TASK: Copy the entries below word for word, from the line containing "Where should I" through the end of the entries, with both ends included. Leave out the pictures.

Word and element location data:
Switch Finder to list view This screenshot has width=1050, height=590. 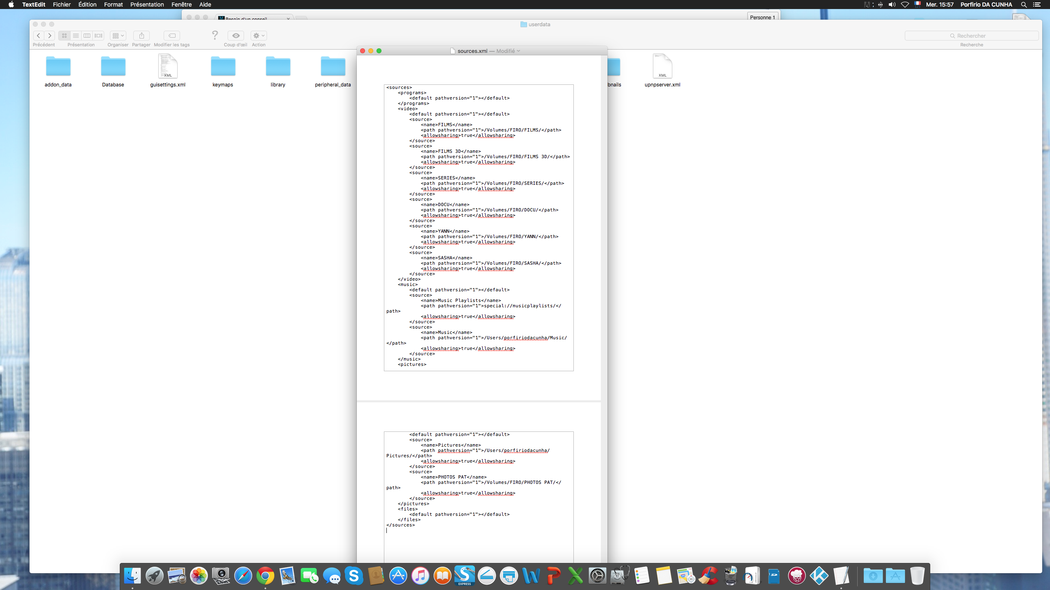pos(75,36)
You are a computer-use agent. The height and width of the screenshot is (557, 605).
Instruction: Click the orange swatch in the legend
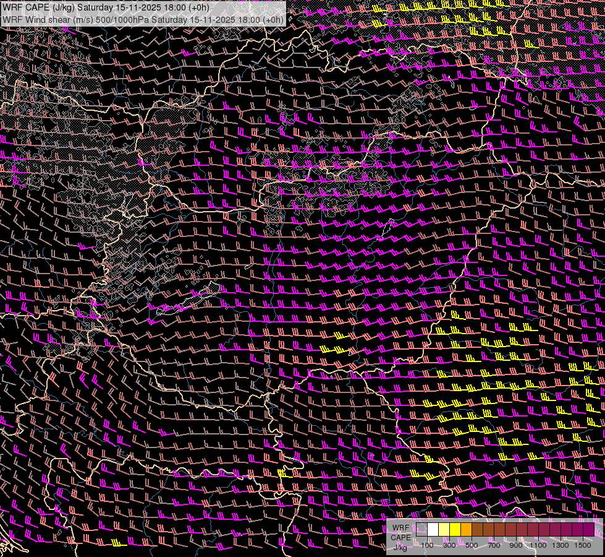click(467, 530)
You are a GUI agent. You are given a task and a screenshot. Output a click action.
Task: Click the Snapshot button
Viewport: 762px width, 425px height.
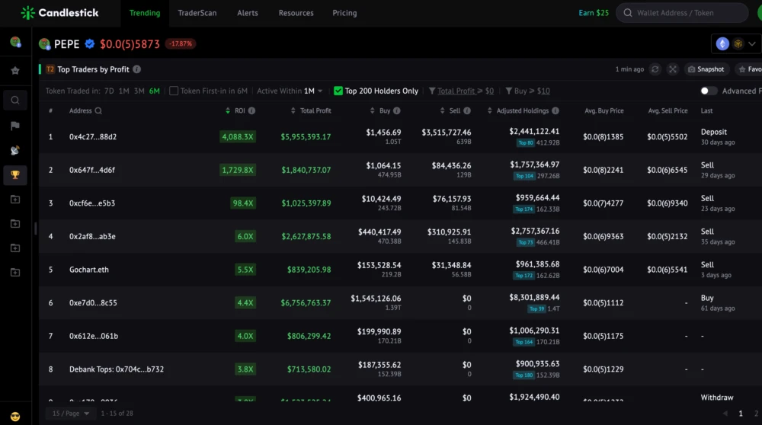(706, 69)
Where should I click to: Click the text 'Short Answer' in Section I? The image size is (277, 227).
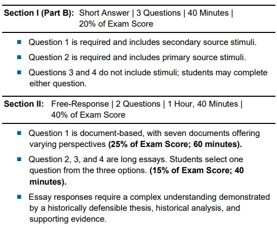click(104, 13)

TASK SOLUTION:
Where should I click to: Click the text 'Short Answer' in Section I? The image size is (277, 227).
click(104, 13)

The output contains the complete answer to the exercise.